Rectal balloon training as an adjunctive method for pelvic floor muscle training in conservative management of stress urinary incontinence: a pilot study

Affiliations
  • PMID: 23140031
Randomized Controlled Trial

Rectal balloon training as an adjunctive method for pelvic floor muscle training in conservative management of stress urinary incontinence: a pilot study

Sujira Roongsirisangrat et al. J Med Assoc Thai. 2012 Sep.

Abstract

Background: Pelvic floor muscle training (PFMT) is currently considered as the first line conservative management for women with stress urinary incontinence (SUI). However, it is difficult for some women to self-identify the contraction of the pelvic floor muscle after they were trained by verbal instruction. Various techniques including rectal balloon probe have been developed to improve PFMT.

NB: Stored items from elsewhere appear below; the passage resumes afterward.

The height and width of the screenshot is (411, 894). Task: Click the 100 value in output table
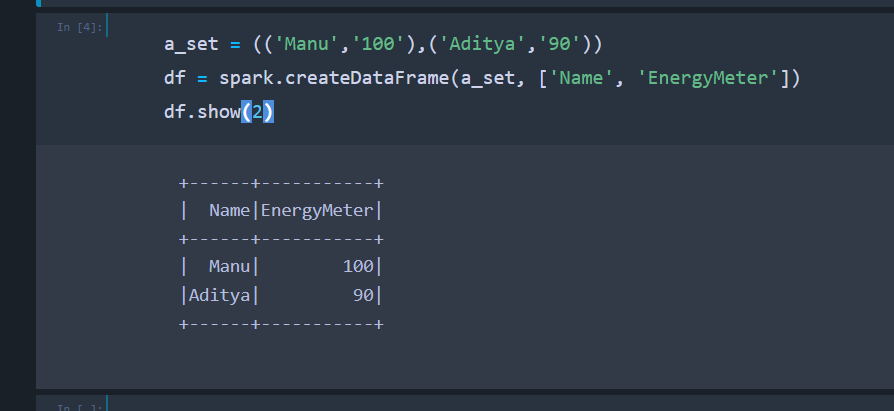[x=357, y=267]
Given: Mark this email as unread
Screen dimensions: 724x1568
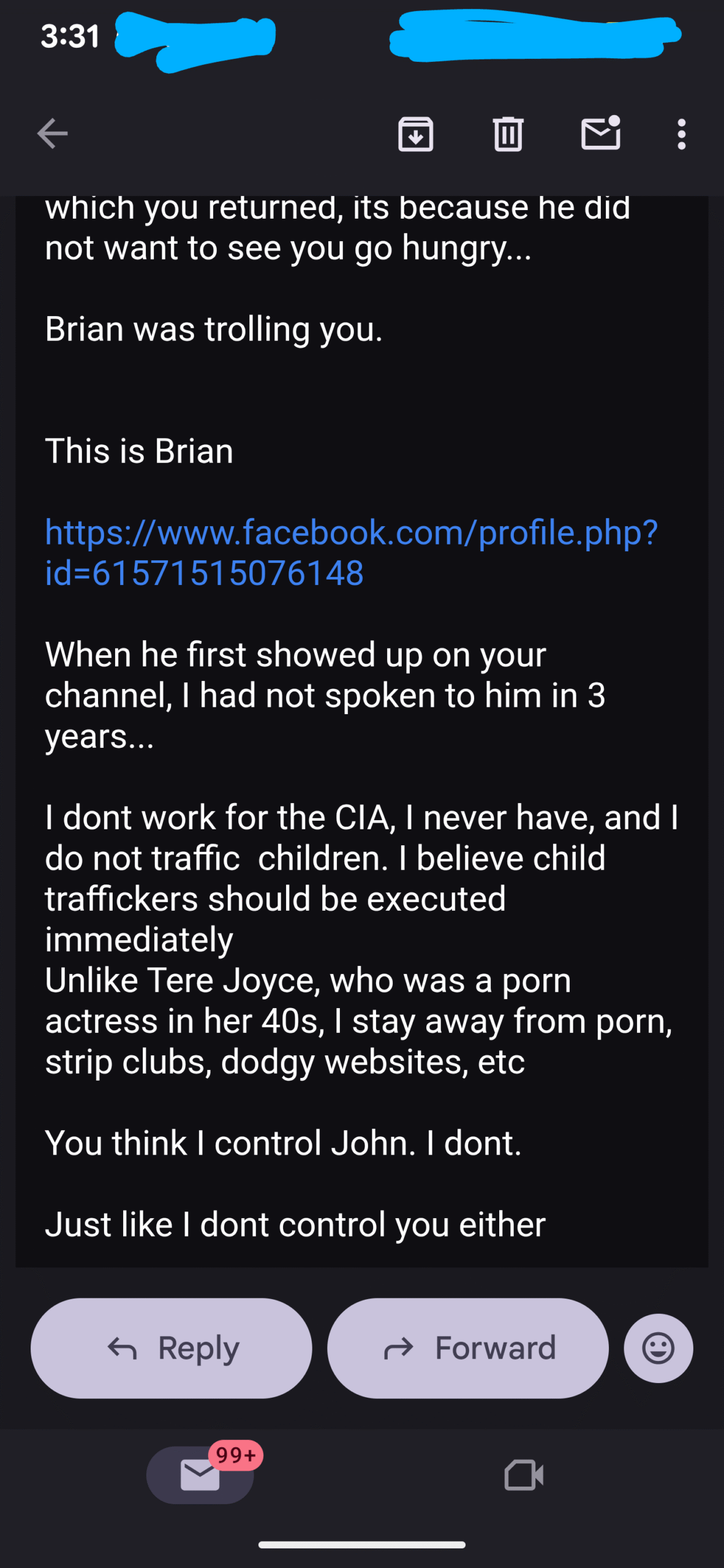Looking at the screenshot, I should [601, 132].
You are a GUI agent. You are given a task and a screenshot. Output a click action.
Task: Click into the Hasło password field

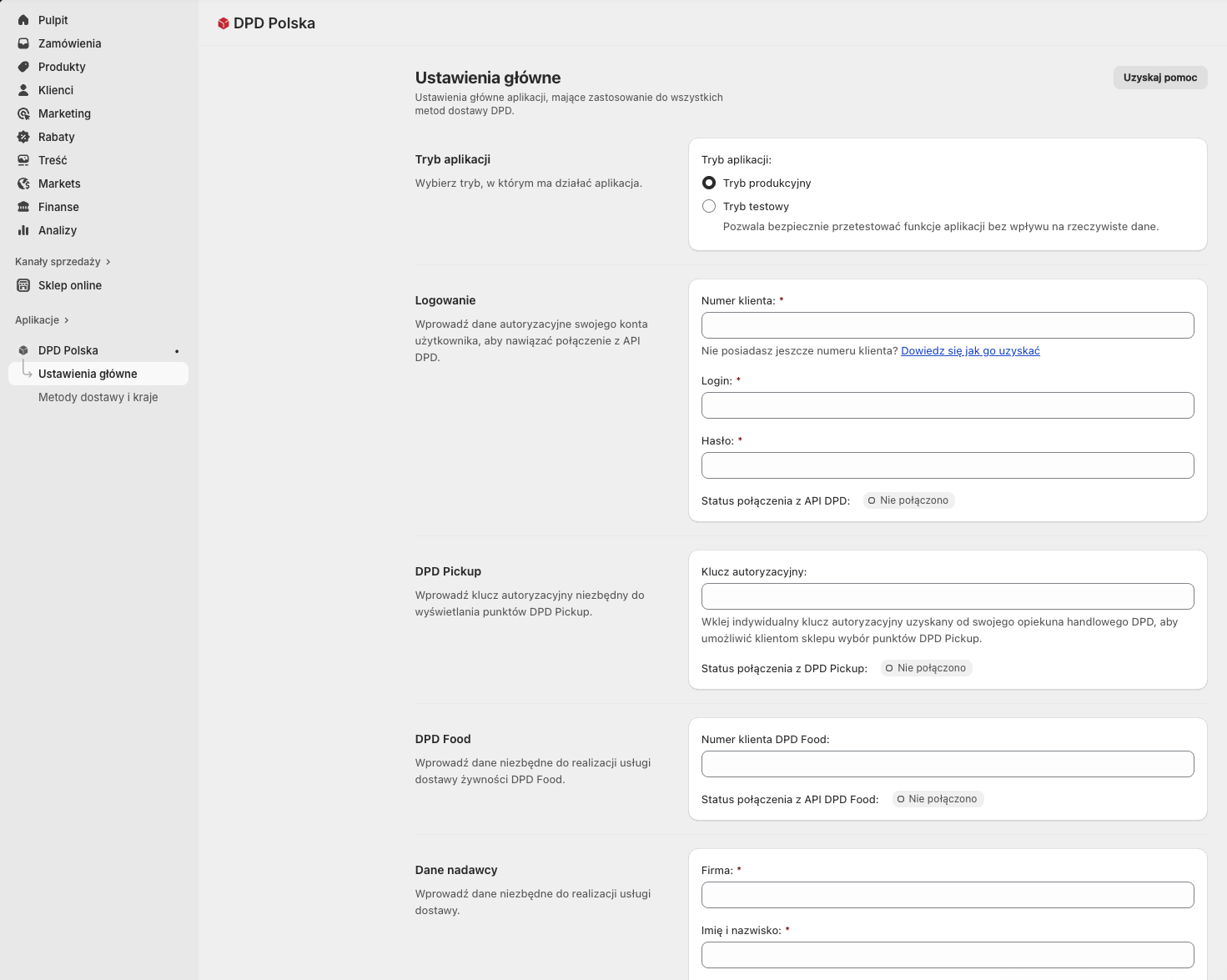point(947,465)
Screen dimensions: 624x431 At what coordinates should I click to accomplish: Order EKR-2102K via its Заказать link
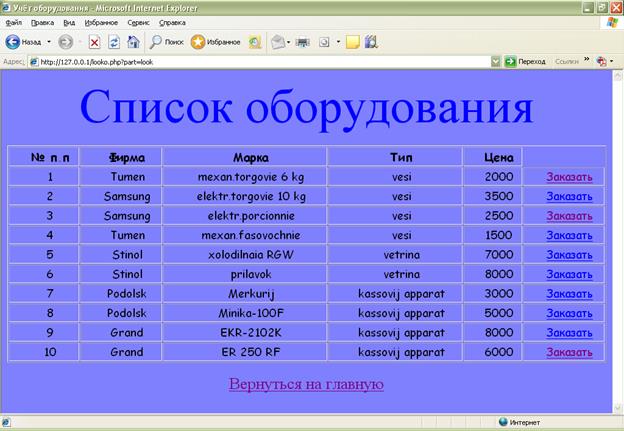(569, 333)
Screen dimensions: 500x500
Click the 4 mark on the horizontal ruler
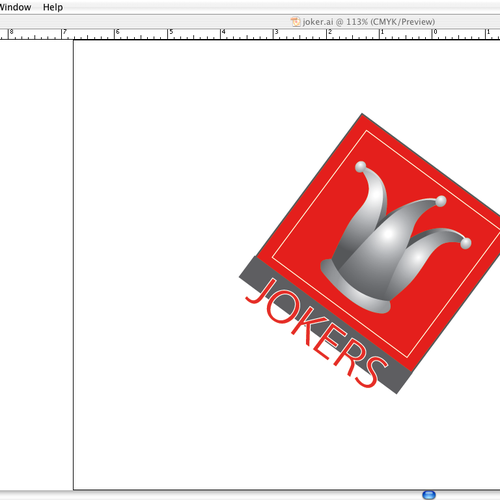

Objective: To compare vaginal squeezing pressure, one-hour pad test, leakage episodes, rating scores about severity of SUI, and patient satisfaction between traditional PFMT and rectal balloon training (RBT).

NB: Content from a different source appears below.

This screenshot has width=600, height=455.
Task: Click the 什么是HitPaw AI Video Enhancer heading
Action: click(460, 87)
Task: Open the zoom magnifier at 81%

Material and method: Twenty-eight patients with SUI were randomized into two groups, PFMT, and RBT groups. The PFMT group was verbally instructed to perform exercise as the traditional technique. In the RBT group, a Foley catheter filled with tap water to create balloon was inserted into the rectum in combination with the same exercise as in the PFMT group. The vaginal squeezing pressure before and after 6-week exercise program was measured by biofeedback machine model MYO420.

Results: One patient in each group was lost to follow-up. This left 13 patients in each group. Both groups had statistically significant gained in vaginal squeezing pressure after exercise. The different pressure between pre and post exercise were 9.9 mmHg and 9.2 mmHg in PFMT and RBT group respectively (p = 0.84). Significant improvement of leakage episodes and self-rating scores assessed the severity of SUI after exercise was reported in both groups, although there was no significant difference between both groups. The number of patients wearing protection after exercise was lowered in both groups, which were 75% in PFMT group and 80% in RBT group. However satisfaction was greater after completing exercise in both groups.

Conclusion: PFMT is an effective conservative treatment of SUI. PFMT combined with rectal balloon training did not provide greater strength of the pelvic floor muscle than isometric contraction.